I had proceeded with no plan, but followed the time worn tradition of a gold band and strained peas flung on the wall. These colors were not bliss, however. My perceptions never fully bloomed until three years, and three children later. I saw the constant pink slips my husband brought home, accompanied by the incessant blame of the boss. Never at fault, Bix was afloat in the tempest; he was pallid, puce, and worn. Jaundiced to life, he gave up, as we subsisted on macaroni and cheese for five.

Donning white again, I wore an apron as I flashed my pearly best at graveyard shift truckers, and past-2 a.m. bar-room rejects. I plied them with black coffee and white glazed donuts, hoping against hope for plentiful silver and green in my stained apron pockets before I walked home in the crimson dawn.

It did not seem such a bad existence. Family is what it is all about, and I knew, in my black and white perception, that marriage and home is in line with the direction I’d been set on ever since Sister Maria in first grade. Eight years along this narrow path led me to full time work, day shift. Bix slept in, eventually and haphazardly dressing and feeding the children, and then I’d return home at 5:30 to cook more stale casseroles.
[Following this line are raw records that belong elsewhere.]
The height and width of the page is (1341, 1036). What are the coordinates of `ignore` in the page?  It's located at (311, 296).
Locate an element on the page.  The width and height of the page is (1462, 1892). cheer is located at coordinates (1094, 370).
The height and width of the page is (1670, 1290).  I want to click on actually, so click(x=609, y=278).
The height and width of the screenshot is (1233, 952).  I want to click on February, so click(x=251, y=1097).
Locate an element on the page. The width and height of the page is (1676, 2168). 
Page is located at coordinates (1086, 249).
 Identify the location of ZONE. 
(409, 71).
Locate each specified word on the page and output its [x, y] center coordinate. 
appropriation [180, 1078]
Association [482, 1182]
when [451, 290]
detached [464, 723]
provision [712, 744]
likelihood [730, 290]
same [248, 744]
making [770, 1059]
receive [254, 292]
Something inside me began to morph. I witnessed freshness in that other 9-5 world. I saw respect, and I saw joy in relationships. I saw men supporting their families. I asked God about the promises that I leaned on. I felt unanswered. I saw our leaves yellowing, and a sickness in the root of our tree. It began with Bix’s acquiescence to nothingness, and was followed by my desire to grow. He saw no need to change. “If it ain’t broke, don’t fix it,” was his response. I wintered this discontent; my love died. My tree withered and never regained its color in the spring. Finally Bix saw the emptiness that could not be filled. He finally heard me when I said, “I don’t love you”: he moved in with his sister.

No one could have prepared me for the spiritual trauma. I had no footings anymore. Divorce was wrong, and I was getting a divorce. Who was I; where was my God? How could I survive living in, through the “never will happen to me’s”? This spiritual free-fall was frightening. My black and white world was up-ended, and I, with it. Recent I was asked about spirituality (which inevitably becomes complicated with the end of marriage), and some advice. I vividly remember my experience. My answer was, and still is: “Colors. Life is full of many colors; that is where to live. Do not fool yourself that life is black and white.”